--- Directive ---
Turn the records below into a JSON list of strings, one string per line, leaving out any blank lines.

--- Data shown ---
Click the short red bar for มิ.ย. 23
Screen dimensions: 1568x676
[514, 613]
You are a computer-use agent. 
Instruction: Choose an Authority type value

--- Correct output ---
[
  "Click the short red bar for มิ.ย. 23",
  "Screen dimensions: 1568x676",
  "[514, 613]",
  "You are a computer-use agent. ",
  "Instruction: Choose an Authority type value"
]